Soon enough, Peter’s elbows deep in a bowl of ground beef, mixing in all the wet ingredients you need to make meatloaf. “This looks disgusting,” he says, wrinkling his nose.

 

“But think of how good it’ll all be once it’s finished in the oven,” May tells him as Bucky gives a snort of laughter.

 

“Yeah,” Peter agrees. “But raw eggs still feel disgusting.”

 

*

 

They eat their dinner seated at the table. Peter and May are doing most of the talking, Bucky commenting on something or other when it catches his interest. At first, May figured it was because he was uncomfortable around her, his secret relationship with her nephew not putting him in the best light in her eyes, but she’s come to realize that maybe he’s just not everything the history books tells her. It still baffles her, how Peter managed to find himself a boyfriend that’s been featured in the history books.
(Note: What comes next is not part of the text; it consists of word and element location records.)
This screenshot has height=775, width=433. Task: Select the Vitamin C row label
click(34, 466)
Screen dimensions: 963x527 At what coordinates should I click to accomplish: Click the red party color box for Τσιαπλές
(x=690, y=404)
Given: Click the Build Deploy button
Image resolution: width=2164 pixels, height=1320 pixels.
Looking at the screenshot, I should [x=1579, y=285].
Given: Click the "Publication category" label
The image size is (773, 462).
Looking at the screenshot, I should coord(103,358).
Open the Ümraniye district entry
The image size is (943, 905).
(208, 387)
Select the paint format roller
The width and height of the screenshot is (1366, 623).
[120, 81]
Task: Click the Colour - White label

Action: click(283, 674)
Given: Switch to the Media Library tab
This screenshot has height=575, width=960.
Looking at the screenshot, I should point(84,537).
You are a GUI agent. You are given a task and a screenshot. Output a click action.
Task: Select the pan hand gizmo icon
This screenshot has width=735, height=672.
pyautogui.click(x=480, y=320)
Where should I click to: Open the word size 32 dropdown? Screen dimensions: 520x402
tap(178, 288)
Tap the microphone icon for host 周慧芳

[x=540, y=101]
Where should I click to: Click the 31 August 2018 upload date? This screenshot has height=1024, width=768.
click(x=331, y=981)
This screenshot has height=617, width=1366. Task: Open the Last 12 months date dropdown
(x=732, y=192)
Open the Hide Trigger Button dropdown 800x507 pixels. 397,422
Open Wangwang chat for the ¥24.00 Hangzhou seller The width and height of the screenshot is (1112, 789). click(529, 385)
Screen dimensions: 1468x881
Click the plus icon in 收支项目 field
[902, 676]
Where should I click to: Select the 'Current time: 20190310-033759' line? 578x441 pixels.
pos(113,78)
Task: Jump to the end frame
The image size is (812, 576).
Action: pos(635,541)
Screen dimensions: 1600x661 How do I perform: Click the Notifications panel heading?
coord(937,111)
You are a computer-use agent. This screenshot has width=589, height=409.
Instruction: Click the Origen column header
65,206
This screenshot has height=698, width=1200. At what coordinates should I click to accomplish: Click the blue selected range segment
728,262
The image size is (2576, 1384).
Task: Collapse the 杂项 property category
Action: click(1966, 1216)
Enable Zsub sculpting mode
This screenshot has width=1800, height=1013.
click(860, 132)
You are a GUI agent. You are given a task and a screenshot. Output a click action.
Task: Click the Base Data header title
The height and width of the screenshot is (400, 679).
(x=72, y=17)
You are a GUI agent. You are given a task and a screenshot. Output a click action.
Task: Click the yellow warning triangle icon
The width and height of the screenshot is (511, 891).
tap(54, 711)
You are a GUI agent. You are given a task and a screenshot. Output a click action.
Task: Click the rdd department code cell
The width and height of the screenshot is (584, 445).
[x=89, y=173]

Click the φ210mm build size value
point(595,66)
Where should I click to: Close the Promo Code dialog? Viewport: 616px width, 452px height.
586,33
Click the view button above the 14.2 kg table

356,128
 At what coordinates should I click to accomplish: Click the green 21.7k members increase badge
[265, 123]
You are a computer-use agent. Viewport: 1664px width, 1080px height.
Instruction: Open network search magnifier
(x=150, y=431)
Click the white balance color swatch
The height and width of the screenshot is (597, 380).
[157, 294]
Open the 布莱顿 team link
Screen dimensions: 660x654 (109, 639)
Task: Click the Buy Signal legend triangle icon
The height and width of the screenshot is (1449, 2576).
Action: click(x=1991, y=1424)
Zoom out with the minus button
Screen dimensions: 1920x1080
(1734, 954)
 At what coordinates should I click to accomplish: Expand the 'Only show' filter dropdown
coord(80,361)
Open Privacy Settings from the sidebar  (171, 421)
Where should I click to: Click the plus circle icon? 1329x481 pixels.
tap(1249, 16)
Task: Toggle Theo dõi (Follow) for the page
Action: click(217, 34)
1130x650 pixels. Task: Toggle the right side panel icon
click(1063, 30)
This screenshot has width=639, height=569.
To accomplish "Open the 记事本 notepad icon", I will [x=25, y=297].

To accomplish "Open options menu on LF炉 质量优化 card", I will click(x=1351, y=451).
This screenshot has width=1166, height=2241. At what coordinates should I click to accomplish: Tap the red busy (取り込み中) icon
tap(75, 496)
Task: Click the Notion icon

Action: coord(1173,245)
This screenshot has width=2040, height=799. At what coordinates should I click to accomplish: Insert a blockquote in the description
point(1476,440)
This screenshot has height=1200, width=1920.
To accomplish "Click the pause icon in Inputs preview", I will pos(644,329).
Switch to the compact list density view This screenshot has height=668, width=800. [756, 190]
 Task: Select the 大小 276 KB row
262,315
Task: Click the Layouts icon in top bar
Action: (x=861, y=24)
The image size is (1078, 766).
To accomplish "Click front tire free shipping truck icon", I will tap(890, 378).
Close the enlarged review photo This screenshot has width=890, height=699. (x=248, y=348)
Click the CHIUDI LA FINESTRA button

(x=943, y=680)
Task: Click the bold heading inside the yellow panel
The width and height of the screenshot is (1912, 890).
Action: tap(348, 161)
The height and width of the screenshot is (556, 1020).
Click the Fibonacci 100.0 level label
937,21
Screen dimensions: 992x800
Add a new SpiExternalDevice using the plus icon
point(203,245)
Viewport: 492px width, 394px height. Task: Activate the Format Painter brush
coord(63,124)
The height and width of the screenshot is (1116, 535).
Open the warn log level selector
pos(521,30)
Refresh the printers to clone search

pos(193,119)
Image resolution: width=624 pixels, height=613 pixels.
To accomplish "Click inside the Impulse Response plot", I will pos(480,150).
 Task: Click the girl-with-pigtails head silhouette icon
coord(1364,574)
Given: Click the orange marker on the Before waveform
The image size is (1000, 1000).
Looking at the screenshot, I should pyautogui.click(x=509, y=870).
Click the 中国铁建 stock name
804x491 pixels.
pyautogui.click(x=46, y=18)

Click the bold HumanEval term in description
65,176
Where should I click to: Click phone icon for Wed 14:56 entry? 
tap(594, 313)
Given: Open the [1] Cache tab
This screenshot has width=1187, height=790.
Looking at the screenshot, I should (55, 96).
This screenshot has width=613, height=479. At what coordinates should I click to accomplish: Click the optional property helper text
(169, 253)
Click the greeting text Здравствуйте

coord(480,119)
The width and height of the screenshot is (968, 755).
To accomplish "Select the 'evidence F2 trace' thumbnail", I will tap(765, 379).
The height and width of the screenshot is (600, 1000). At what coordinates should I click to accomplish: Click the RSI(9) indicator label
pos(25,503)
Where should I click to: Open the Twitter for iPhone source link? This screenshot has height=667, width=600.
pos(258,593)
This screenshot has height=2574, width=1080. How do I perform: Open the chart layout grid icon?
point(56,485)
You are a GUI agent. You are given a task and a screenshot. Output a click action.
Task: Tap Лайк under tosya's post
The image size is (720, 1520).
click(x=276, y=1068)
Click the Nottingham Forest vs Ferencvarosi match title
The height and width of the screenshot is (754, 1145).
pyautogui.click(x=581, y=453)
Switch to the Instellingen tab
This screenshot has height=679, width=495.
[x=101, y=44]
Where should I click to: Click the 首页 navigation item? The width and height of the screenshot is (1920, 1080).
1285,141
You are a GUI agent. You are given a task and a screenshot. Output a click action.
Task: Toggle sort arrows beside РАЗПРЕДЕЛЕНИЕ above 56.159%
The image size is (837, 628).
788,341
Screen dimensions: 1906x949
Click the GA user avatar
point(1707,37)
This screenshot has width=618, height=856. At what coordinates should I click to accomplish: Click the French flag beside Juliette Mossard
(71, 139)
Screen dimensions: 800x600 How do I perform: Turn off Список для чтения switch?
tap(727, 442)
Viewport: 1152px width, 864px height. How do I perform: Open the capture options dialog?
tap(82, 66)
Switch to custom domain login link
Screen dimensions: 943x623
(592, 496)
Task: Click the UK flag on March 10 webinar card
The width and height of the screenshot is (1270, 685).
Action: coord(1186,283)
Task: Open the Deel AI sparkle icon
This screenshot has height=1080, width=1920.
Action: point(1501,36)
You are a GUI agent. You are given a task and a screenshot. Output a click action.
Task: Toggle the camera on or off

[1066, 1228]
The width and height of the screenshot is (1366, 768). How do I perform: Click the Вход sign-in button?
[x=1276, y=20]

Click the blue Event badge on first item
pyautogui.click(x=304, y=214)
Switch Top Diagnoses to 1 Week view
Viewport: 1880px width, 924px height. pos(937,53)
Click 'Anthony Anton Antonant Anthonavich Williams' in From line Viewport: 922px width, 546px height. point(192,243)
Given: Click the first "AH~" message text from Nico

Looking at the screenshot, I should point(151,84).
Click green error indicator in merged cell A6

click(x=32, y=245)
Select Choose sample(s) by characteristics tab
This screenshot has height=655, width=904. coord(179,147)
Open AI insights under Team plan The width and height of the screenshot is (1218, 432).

And how different he really seems from the image she painted for herself back in history class.

 

“Thanks for dinner,” he tells her seriously once both he and Peter has somehow managed to finish off every single bite. May looks at the plate that held the meatloaf. There’s not even a tiny morsel left.

 

“You’re welcome,” she tells him, earning herself a smile.

 

They end up eating Christmas cookies and watching a Christmas Carol on TV, which May thinks is a pretty good evening all around. Peter certainly seems to think so, if the way he’s grinning and cuddling up to Bucky is any indication. The cuddling can, of course, barely be called cuddling. It’s more of a “let’s sit really close and in each others space but keep our hands to ourselves because my aunt is right here.”

 

Watching them jump apart when she clears her throat is, quite honestly, hilarious.

 

 

**Author's Note:**

> Thank you for reading and I hope you liked it!